As an investor, it's important to keep an eye on your portfolio or you're going to deal with defaults. Lending Club has always been up front about this and even bakes a default rate into their expected rates of return. But for vigilant investors (like myself) defaults could be limited or even eliminated. That's because Lending Club always kept detailed notes on what was going on with individual loans.

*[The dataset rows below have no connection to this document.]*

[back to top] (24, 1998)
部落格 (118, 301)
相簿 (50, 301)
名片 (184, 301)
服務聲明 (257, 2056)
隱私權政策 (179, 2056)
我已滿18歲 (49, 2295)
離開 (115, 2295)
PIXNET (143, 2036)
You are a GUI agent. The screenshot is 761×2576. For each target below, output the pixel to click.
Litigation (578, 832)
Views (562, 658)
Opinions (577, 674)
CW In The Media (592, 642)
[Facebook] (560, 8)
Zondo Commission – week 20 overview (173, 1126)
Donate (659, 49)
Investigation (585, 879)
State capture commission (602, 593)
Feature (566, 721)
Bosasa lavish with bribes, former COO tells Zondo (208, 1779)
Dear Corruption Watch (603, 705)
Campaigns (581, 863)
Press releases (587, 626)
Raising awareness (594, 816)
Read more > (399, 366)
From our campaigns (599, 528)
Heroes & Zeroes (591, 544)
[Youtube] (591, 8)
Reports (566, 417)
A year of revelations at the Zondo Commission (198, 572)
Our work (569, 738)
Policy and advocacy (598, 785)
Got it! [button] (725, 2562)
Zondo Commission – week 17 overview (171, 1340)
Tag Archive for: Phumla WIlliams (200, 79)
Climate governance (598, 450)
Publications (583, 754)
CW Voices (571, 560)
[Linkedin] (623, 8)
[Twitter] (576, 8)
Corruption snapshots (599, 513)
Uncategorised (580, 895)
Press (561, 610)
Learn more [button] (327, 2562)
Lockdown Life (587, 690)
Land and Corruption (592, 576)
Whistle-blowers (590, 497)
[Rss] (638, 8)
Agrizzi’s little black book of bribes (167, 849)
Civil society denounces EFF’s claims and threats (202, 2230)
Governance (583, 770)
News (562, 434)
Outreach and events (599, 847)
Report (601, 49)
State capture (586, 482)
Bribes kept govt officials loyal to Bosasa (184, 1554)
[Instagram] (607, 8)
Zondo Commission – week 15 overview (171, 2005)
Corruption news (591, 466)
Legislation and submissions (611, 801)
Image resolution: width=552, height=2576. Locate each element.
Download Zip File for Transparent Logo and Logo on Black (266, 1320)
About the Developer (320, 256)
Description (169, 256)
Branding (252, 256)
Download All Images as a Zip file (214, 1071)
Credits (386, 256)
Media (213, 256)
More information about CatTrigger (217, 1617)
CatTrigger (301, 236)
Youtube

For example, if someone missed a payment it was reflected on their note that day so the investor could see that the payment was missed. Also catalogued was all the attempts to reach the borrower and detailed notes on any conversations with the borrower. This kept the investor in the loop and helped make the decision to hold the note or sell it easier to make. In the early days, you could even call into Lending Club and talk to a customer service rep about the note and they'd tell you even more about the collection efforts.

Eventually, though, this changed too. Just like the ability to ask borrowers free form questions, the collection notes on the account became canned. Where there would have been detail before, now it just said Missed Payment, or Attempted to Contact Borrower, or Borrower Promised to Pay. But no real detail and now when I'd call in the customer service guys would tell me that they couldn't give any more information.

Now it's at the point where I have to use Excel to screen for missed payments, because Lending Club is no longer annotating a missed payment until the loan enters the 10-day Grace Period. Sometimes not even then. I sold two notes this month which are currently In Grace Period and neither of them even reflects a missed payment yet. They're both more than 10 days past due.

Where it becomes a real problem is when you go to sell a loan that appears set to default. Obviously you want top dollar when you sell a note in the aftermarket, and the only way you're going to get top dollar is if the note is current and has never been late. If a note slips into the Grace Period it no longer qualifies as Never Been Late even if the payment comes in a day later.

The only reason I've been able to invest for three years and achieve a near-15% annual return with no defaults or charge-offs is my aggressive selling strategy when someone misses a payment. I literally want that note sold the second a payment is missed, because I know that's when I'm going to get the most money for it. If Lending Club is no longer notifying me that a payment has been missed as soon as it is missed, they're putting me at a massive disadvantage in the aftermarket.

So that's why I'm slowly winding down my account. On average, I'm selling about six notes a month in the aftermarket and probably two more on average are paying themselves off.

I don't want to sound negative about Lending Club, because I think they're great people providing a vital service and leveraging technology to create a win-win environment for everyone. But I'm not as interested in a win-win as I am in a win for me, and now the table is tilted in favor of borrowers instead of lenders. It's time for me to find the next low hanging fruit.

Fire away with your questions.

Mod note: Blast from the Past - "Best of Eddie." This was originally posted in April 2013.